## [Work task]
Start to finish, the listing must be rewritten exactly.

----

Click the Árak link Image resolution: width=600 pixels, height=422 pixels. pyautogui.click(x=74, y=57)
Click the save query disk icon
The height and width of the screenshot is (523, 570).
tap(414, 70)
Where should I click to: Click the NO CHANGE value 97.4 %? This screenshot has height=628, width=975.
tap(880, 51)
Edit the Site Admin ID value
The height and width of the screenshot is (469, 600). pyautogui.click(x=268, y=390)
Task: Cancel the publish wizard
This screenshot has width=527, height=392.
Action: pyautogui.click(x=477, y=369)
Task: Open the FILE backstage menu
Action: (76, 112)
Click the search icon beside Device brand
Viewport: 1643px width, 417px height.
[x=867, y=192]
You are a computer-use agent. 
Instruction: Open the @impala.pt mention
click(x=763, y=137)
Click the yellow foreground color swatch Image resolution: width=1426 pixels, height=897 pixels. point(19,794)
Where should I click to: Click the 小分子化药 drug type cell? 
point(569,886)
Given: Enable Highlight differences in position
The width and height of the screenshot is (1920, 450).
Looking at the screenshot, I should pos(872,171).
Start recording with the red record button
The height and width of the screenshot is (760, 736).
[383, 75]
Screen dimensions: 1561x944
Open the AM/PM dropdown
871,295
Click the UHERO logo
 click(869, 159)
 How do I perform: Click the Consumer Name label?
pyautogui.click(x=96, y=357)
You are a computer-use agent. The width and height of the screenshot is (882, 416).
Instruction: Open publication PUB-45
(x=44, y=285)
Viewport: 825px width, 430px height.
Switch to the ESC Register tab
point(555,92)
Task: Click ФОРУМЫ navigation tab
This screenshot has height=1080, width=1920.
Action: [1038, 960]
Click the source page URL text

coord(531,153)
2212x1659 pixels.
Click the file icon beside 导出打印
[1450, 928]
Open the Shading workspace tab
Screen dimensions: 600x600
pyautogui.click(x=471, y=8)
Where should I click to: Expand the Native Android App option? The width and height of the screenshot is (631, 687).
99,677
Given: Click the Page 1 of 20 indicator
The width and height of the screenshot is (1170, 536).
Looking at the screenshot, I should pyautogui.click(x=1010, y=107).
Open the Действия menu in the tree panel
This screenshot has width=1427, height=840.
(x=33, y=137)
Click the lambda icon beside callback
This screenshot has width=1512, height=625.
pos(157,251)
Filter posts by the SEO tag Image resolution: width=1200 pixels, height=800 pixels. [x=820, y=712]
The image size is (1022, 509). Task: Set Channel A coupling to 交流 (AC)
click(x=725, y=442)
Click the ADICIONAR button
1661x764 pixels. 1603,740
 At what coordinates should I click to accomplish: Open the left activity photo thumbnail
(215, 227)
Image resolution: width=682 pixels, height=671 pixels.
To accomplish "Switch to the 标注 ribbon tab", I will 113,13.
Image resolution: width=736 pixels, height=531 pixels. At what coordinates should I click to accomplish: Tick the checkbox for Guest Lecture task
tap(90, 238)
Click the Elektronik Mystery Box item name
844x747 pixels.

----

## [Your solution]
Click the Árak link Image resolution: width=600 pixels, height=422 pixels. pyautogui.click(x=74, y=57)
Click the save query disk icon
The height and width of the screenshot is (523, 570).
tap(414, 70)
Where should I click to: Click the NO CHANGE value 97.4 %? This screenshot has height=628, width=975.
tap(880, 51)
Edit the Site Admin ID value
The height and width of the screenshot is (469, 600). pyautogui.click(x=268, y=390)
Task: Cancel the publish wizard
This screenshot has width=527, height=392.
Action: pyautogui.click(x=477, y=369)
Task: Open the FILE backstage menu
Action: (76, 112)
Click the search icon beside Device brand
Viewport: 1643px width, 417px height.
[x=867, y=192]
You are a computer-use agent. 
Instruction: Open the @impala.pt mention
click(x=763, y=137)
Click the yellow foreground color swatch Image resolution: width=1426 pixels, height=897 pixels. point(19,794)
Where should I click to: Click the 小分子化药 drug type cell? 
point(569,886)
Given: Enable Highlight differences in position
The width and height of the screenshot is (1920, 450).
Looking at the screenshot, I should pos(872,171).
Start recording with the red record button
The height and width of the screenshot is (760, 736).
[383, 75]
Screen dimensions: 1561x944
Open the AM/PM dropdown
871,295
Click the UHERO logo
 click(869, 159)
 How do I perform: Click the Consumer Name label?
pyautogui.click(x=96, y=357)
You are a computer-use agent. The width and height of the screenshot is (882, 416).
Instruction: Open publication PUB-45
(x=44, y=285)
Viewport: 825px width, 430px height.
Switch to the ESC Register tab
point(555,92)
Task: Click ФОРУМЫ navigation tab
This screenshot has height=1080, width=1920.
Action: [1038, 960]
Click the source page URL text

coord(531,153)
2212x1659 pixels.
Click the file icon beside 导出打印
[1450, 928]
Open the Shading workspace tab
Screen dimensions: 600x600
pyautogui.click(x=471, y=8)
Where should I click to: Expand the Native Android App option? The width and height of the screenshot is (631, 687).
99,677
Given: Click the Page 1 of 20 indicator
The width and height of the screenshot is (1170, 536).
Looking at the screenshot, I should pyautogui.click(x=1010, y=107).
Open the Действия menu in the tree panel
This screenshot has width=1427, height=840.
(x=33, y=137)
Click the lambda icon beside callback
This screenshot has width=1512, height=625.
pos(157,251)
Filter posts by the SEO tag Image resolution: width=1200 pixels, height=800 pixels. [x=820, y=712]
The image size is (1022, 509). Task: Set Channel A coupling to 交流 (AC)
click(x=725, y=442)
Click the ADICIONAR button
1661x764 pixels. 1603,740
 At what coordinates should I click to accomplish: Open the left activity photo thumbnail
(215, 227)
Image resolution: width=682 pixels, height=671 pixels.
To accomplish "Switch to the 标注 ribbon tab", I will 113,13.
Image resolution: width=736 pixels, height=531 pixels. At what coordinates should I click to accomplish: Tick the checkbox for Guest Lecture task
tap(90, 238)
Click the Elektronik Mystery Box item name
844x747 pixels.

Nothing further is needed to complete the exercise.